Passage provided:
BhashaBench V1: A Comprehensive Benchmark for the Quadrant of Indic Domains
This addresses the problem of Anglocentric and domain-agnostic benchmarks for researchers and developers working on Indic language models, though it is incremental as it introduces a new dataset rather than a novel method.
The authors tackled the lack of domain and culture-specific evaluation benchmarks for large language models in India-centric contexts by introducing BhashaBench V1, a bilingual benchmark with 74,166 question-answer pairs across four Indic domains, revealing significant performance gaps such as GPT-4o achieving 76.49% accuracy in Legal but only 59.74% in Ayurveda.

Dataset excerpt:
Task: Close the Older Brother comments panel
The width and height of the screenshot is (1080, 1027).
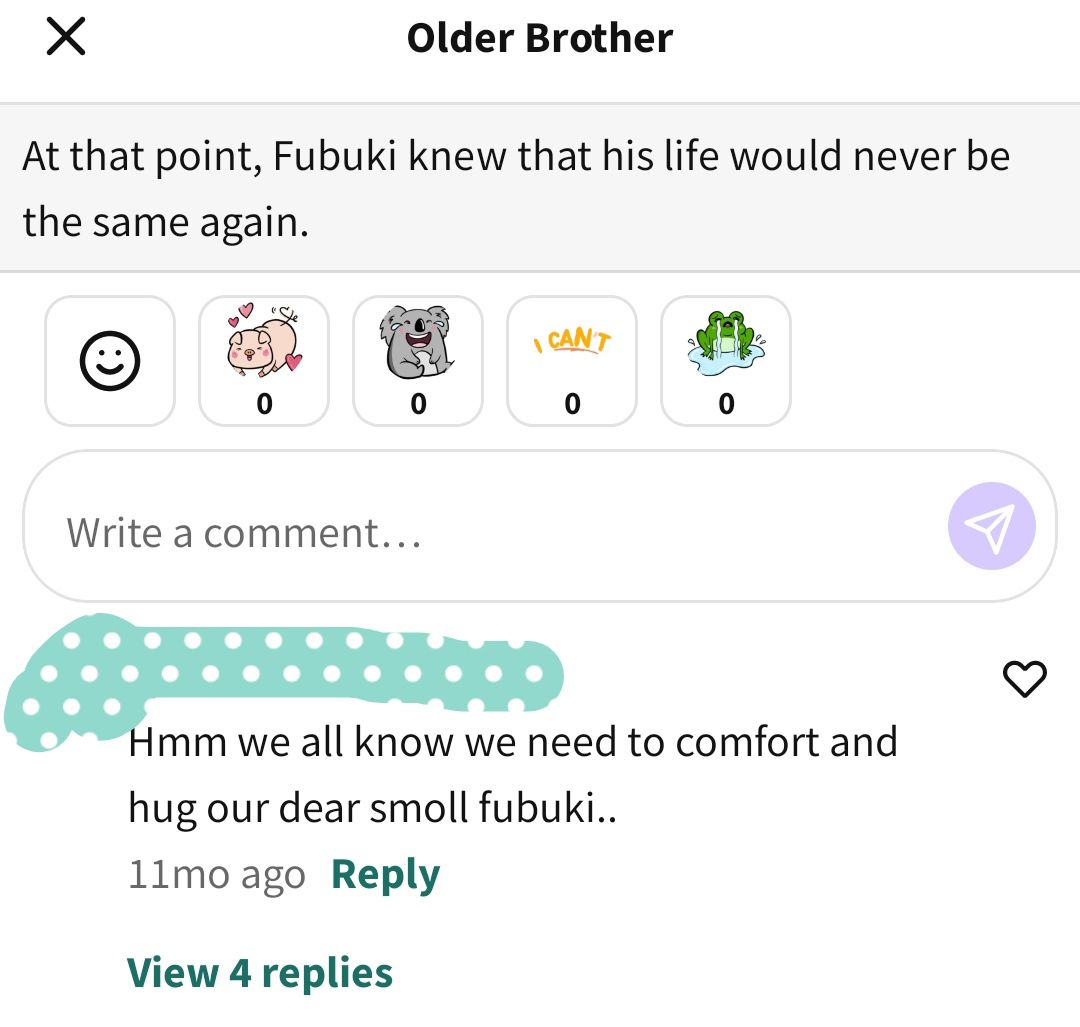Action: [x=66, y=37]
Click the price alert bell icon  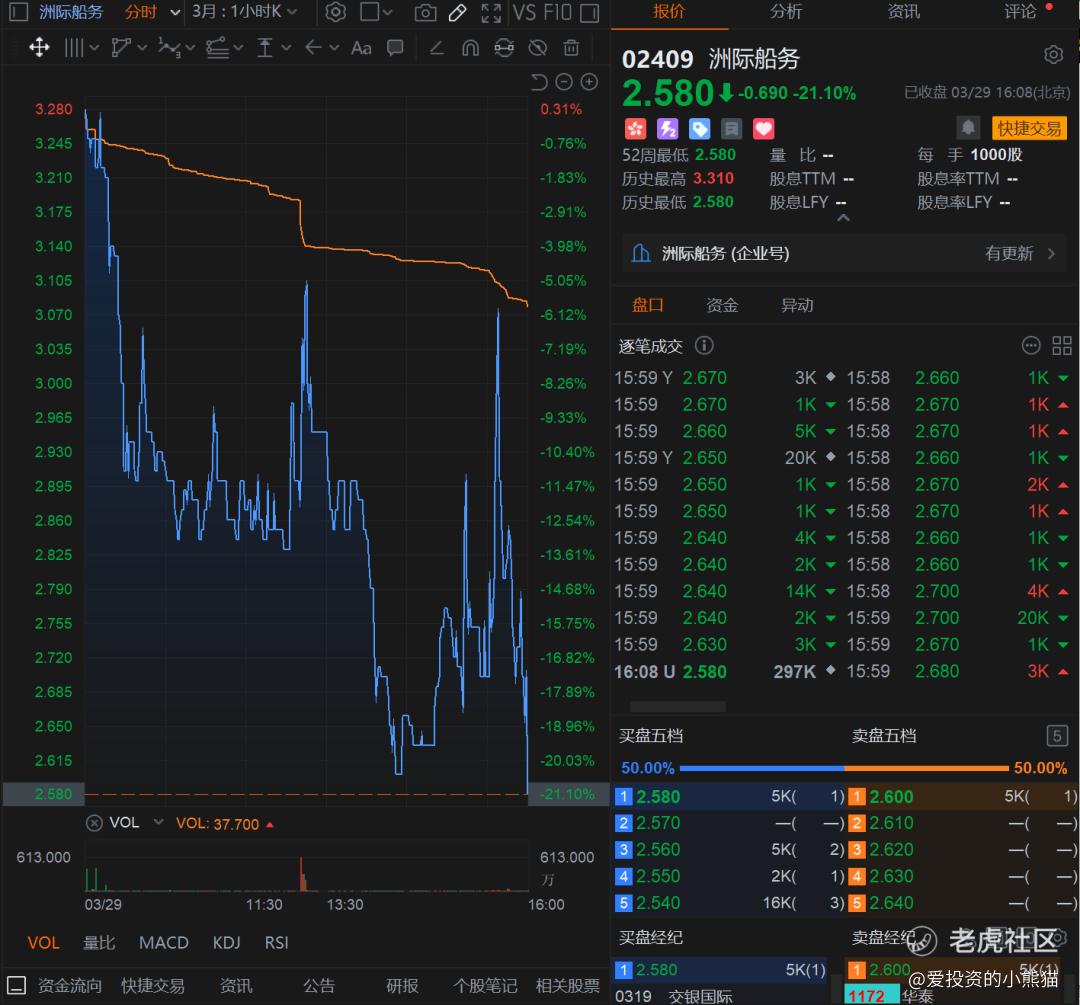click(x=967, y=128)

Task goal: Echo the BhashaBench V1 summary word for word, from "The authors tackled" up to and including "59.74% in Ayurveda.".

Answer for the task:
The authors tackled the lack of domain and culture-specific evaluation benchmarks for large language models in India-centric contexts by introducing BhashaBench V1, a bilingual benchmark with 74,166 question-answer pairs across four Indic domains, revealing significant performance gaps such as GPT-4o achieving 76.49% accuracy in Legal but only 59.74% in Ayurveda.